With movies, we connect with themes and we ponder the same questions in our own lives. I believe that many of us are pondering the question of will we be able to fill our lives after we go through a major life shift? I don’t have children so I am not dealing with the empty nest in my own life but I did have a clear recollection of when my mom went through it when my siblings and I left for college. I remember the variety of emotions that I saw her go through. I felt her fear of what’s next. What does life look like after we go through a big life change?

In my life, I am middle-aged and I am dating. So, I really connected with the idea of the walls that we put up to sabotage intimacy or prevent it from truly finding a home in our lives. We have our blocks; like how physically fit the person is and do they fit into our image of “handsome” or “beautiful”? Can we put up with their habits? Do things that they do or physical attributes they have attract us in one way but repel us in another?  Does their level of darkness or craziness align with our own?  This is what we do while we search for an answer.

My life moment that parallels with this idea of transition was losing a job after fifteen years with the same company and having to redefine my path. I did go through a feeling of the “empty nest” and the fear of wondering whether I’d be able to fill the void. It’s been six years since this happened. How I answered the question was I gave birth to a business. I nurture this choice everyday. In doing so, I redefined my path and I filled the void. I was able to do this professionally; however personally, there is still an ongoing journey. What does the answer look like? I don’t know.

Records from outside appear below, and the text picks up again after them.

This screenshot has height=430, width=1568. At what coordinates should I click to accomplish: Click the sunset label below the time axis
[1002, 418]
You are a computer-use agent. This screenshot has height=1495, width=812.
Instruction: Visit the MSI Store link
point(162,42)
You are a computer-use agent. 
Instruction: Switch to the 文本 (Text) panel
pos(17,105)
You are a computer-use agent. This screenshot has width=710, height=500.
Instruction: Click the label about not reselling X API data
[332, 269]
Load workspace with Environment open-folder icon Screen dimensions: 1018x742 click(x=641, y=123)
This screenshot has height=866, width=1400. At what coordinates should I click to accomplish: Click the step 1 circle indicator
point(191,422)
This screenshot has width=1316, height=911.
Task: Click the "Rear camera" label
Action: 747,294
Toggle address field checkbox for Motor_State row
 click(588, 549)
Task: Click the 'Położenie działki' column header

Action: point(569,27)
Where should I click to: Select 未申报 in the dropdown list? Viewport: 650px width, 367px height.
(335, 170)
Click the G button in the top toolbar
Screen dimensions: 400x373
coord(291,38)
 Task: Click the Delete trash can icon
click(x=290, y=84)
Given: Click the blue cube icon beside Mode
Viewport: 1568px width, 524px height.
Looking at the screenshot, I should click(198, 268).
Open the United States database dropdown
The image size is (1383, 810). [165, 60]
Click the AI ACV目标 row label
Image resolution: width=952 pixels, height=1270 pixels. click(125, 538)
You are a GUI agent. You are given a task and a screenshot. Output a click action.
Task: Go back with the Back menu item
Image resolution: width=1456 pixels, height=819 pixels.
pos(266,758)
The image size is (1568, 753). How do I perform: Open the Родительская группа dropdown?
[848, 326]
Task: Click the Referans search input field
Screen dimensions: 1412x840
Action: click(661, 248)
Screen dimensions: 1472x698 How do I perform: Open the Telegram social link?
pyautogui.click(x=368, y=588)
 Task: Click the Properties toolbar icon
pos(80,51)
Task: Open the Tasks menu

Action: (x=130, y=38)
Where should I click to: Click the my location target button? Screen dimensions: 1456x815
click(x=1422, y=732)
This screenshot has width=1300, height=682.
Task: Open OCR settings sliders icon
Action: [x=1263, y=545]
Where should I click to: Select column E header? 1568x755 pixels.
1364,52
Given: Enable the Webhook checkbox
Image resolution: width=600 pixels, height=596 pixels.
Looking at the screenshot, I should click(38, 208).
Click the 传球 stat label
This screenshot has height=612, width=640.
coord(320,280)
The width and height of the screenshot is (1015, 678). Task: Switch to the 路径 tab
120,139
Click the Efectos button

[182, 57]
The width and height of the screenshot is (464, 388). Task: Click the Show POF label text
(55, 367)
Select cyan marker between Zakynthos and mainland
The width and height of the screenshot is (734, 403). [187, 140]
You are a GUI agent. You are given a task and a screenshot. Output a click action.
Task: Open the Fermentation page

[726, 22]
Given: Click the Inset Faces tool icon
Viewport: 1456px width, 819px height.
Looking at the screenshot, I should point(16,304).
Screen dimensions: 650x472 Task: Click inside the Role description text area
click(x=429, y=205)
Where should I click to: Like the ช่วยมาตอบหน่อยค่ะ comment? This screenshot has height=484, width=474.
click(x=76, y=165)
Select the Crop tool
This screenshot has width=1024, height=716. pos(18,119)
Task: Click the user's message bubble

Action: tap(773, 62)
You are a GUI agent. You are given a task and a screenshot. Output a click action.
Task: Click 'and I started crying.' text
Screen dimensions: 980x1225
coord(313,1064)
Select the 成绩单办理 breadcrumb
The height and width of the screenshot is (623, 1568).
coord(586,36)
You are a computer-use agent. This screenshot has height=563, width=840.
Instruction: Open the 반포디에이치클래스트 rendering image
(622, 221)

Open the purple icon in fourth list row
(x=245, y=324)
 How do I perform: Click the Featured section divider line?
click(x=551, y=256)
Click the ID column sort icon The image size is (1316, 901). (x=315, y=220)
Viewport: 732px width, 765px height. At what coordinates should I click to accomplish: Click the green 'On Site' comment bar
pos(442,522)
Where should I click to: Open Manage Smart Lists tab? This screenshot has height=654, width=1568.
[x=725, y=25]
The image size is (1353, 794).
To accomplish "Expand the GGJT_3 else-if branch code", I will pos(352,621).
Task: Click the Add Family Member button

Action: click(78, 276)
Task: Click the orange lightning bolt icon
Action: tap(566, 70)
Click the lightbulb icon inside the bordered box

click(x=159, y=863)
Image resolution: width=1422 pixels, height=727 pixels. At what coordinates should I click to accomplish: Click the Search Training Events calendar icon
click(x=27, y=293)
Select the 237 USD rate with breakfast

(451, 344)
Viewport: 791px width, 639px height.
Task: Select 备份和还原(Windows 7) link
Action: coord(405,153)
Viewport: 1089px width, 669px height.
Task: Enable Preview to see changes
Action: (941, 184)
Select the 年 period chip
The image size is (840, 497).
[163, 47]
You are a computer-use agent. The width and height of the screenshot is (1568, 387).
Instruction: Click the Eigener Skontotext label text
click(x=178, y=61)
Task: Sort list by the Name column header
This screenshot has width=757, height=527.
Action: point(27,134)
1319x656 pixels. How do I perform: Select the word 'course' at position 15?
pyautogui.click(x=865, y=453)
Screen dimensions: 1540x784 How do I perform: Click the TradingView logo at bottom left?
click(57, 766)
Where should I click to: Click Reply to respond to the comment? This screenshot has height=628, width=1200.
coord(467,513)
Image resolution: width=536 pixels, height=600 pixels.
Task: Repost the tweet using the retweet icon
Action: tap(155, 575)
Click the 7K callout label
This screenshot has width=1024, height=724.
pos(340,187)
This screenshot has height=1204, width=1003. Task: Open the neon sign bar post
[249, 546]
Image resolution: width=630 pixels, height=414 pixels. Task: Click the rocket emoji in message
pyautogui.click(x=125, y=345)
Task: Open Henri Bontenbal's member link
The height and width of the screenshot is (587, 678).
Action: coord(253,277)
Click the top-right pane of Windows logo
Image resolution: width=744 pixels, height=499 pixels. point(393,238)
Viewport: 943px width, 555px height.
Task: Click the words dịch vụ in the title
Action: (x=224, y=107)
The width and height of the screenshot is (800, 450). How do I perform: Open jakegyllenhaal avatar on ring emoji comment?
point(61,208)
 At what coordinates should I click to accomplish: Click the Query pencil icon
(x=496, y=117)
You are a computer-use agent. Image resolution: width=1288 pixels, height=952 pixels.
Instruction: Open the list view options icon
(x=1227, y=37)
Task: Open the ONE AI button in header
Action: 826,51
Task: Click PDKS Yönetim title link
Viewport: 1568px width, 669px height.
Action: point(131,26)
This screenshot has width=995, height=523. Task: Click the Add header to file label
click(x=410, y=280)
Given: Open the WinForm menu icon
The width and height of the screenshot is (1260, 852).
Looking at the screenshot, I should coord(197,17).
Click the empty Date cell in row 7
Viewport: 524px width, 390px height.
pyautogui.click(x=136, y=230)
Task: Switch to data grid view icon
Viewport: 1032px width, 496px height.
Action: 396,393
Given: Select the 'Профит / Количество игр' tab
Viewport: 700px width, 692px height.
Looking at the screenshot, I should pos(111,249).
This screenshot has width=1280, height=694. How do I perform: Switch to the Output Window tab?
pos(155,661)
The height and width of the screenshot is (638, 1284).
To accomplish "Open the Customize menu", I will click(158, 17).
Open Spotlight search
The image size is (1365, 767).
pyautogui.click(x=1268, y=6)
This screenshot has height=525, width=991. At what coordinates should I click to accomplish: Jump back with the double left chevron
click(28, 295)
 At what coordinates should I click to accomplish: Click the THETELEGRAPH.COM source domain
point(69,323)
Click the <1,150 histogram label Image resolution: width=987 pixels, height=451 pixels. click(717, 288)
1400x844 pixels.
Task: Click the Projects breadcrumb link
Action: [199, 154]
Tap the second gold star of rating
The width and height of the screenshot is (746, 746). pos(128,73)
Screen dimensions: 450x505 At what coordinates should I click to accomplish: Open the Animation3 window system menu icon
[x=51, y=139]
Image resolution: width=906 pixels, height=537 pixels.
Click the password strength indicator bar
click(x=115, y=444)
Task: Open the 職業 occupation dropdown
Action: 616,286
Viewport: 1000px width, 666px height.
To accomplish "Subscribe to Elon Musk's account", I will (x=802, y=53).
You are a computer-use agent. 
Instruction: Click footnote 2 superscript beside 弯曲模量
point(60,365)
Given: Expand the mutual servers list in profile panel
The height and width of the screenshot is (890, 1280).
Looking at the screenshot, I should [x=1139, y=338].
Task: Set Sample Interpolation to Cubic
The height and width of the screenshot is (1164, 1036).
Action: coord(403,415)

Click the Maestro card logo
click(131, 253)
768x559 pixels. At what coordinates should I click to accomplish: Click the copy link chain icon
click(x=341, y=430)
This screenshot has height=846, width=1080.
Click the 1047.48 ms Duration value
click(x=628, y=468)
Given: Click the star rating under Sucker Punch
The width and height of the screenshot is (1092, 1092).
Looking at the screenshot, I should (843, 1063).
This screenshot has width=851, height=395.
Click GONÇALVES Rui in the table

Our turning points lead us to reflect on the questions that surface while we are going through them. The gift of the question is that it often causes us to take action. In Enough Said, I loved seeing Eva take action after her initial actions did not lead her to the answer she was seeking. I found this to be inspirational to all of us who are still experiencing the question that results from our life turning point. I felt fulfilled by what she discovered in herself, the missteps she took and how she resolved her question by a choice that she made in the end to be open.  In my own life, I will use this as a gentle reminder that when we take action in our personal life that moves us past our comfort zone; we may find the answer that we’ve been seeking.